The training is taught using the Python programing language in the Spark local mode with Jupyter notebook. In the training we will also focus on the new features and properties of the new version Spark 3.0.
- Data analysts, scientist and researchers that already have some previous experience with Spark and want to learn how to use Spark for advanced analytics, machine learning, deep learning or graph processing,
- All Spark users that want to see where the technology is moving in the most up to date version (especially in the area of data analytics).
Participants will learn:
- How to analyze data using Spark
- Train ML models and create ML prototypes in Spark
- Integrate Spark with other data science technologies such as Pandas, SciPy, TensorFlow, Keras
- State of the art features of the latest version of Spark
Guarantor of the Training
David Vrba Ph.D. works at Socialbakers as a data scientist and Spark consultant. On daily basis he is optimizing ETL pipelines built in Spark and develops jobs that process data on the scale up to tens of TBs. David is also lecturing Spark trainings and workshops and during the last two years he trained in Spark several teams including data engineers, data analysts and researchers. David is also contributing to the Spark source code and is active in the community by giving public talks at conferences and meetups such as Spark + AI Summit, MLPrague or Spark + AI Prague Meetup.

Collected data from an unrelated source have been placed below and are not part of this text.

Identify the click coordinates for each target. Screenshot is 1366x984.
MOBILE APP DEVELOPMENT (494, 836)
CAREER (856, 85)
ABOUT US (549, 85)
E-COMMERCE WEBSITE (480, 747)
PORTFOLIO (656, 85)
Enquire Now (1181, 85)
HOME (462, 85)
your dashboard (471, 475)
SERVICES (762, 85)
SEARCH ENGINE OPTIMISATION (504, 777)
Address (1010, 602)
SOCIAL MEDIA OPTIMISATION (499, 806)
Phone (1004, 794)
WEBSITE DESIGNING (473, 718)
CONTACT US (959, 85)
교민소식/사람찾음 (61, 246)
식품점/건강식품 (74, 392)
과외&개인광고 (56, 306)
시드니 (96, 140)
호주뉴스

Data analysis with DataFrame API
- Advanced features of DataFrame API
- Integration with Pandas
- Analyzing data with DataFrame API
Machine learning with ML Pipelines
- Basic concepts: Transformer, Estimator, Evaluator, Pipeline
- Training/saving/loading a model
- Classification problems
- Cluster analysis
- Training ML prototypes
- Integration with Tensorflow and Keras
- Image processing
- Transfer learning
- Inference with DL model on large scale
Graph processing with GraphFrames
- Basic concepts: Vertices & Edges
- Running Graph algoritms
This is a follow-up training to the course Apache Spark - From Simple Transformations to Highly Efficient Jobs where people get (among other things) solid understanding of DataFrame API and basic introduction to analytics in Spark.
To get the most out of this training it is recommended to have some previous experience with Spark (for example on the level of the aforementioned course), know the DataFrame API and understand basic principles of machine learning and data analytics in general.